» ACTIVITY: All lines of the entries with "agent" in them must be listed.

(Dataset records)
################
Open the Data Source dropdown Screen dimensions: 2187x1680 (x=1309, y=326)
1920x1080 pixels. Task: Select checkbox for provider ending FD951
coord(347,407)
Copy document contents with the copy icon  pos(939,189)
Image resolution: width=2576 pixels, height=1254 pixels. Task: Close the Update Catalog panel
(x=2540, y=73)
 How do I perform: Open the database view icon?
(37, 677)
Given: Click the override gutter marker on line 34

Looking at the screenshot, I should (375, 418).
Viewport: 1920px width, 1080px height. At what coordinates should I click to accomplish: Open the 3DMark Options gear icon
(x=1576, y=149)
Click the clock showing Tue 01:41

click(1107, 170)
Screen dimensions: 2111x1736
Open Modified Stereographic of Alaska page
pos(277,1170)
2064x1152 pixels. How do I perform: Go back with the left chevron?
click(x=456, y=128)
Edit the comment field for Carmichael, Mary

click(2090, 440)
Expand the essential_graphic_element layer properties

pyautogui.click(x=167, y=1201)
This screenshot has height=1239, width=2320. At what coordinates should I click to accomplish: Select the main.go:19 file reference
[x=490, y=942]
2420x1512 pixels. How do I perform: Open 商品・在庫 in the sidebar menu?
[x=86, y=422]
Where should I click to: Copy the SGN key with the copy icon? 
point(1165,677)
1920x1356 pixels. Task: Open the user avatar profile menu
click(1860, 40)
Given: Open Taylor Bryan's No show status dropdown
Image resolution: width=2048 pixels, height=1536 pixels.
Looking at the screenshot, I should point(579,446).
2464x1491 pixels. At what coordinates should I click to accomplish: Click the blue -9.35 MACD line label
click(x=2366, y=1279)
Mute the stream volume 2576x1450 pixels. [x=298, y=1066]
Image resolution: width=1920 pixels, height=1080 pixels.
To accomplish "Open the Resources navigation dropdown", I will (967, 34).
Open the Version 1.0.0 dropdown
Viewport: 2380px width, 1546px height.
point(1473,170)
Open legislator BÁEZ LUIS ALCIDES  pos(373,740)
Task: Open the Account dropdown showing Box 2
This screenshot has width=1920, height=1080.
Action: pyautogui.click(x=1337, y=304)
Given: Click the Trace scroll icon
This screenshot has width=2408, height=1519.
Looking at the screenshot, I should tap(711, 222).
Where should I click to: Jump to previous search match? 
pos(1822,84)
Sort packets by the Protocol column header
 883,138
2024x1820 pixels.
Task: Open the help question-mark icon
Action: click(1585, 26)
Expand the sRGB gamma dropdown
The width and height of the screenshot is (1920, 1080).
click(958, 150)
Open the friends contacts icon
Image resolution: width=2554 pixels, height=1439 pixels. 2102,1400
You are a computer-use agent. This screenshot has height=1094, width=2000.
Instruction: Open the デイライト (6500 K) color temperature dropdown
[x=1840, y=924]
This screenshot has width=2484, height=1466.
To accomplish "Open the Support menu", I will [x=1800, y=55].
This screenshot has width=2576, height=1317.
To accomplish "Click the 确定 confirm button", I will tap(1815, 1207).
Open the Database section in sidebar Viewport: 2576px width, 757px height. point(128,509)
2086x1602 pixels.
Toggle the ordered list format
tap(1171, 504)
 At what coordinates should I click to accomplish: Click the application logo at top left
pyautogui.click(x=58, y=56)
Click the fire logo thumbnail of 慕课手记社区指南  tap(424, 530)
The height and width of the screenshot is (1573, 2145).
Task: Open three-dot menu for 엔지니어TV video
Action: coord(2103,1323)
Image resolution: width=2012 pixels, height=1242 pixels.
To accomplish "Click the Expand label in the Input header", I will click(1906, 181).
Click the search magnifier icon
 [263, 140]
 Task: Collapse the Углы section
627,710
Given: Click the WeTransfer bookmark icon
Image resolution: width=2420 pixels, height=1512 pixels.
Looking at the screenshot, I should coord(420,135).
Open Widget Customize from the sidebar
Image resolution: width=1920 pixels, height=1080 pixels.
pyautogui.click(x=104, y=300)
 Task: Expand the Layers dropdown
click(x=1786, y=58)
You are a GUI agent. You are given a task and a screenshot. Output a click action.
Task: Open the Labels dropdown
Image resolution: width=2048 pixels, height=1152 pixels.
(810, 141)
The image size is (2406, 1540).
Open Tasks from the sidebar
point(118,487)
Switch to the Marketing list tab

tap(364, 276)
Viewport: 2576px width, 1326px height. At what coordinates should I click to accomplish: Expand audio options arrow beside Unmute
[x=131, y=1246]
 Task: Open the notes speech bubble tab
################
» RESULT BELOW:
You are a computer-use agent. This screenshot has height=1094, width=2000.
You are a GUI agent. You are given a task and a screenshot. Output a click action.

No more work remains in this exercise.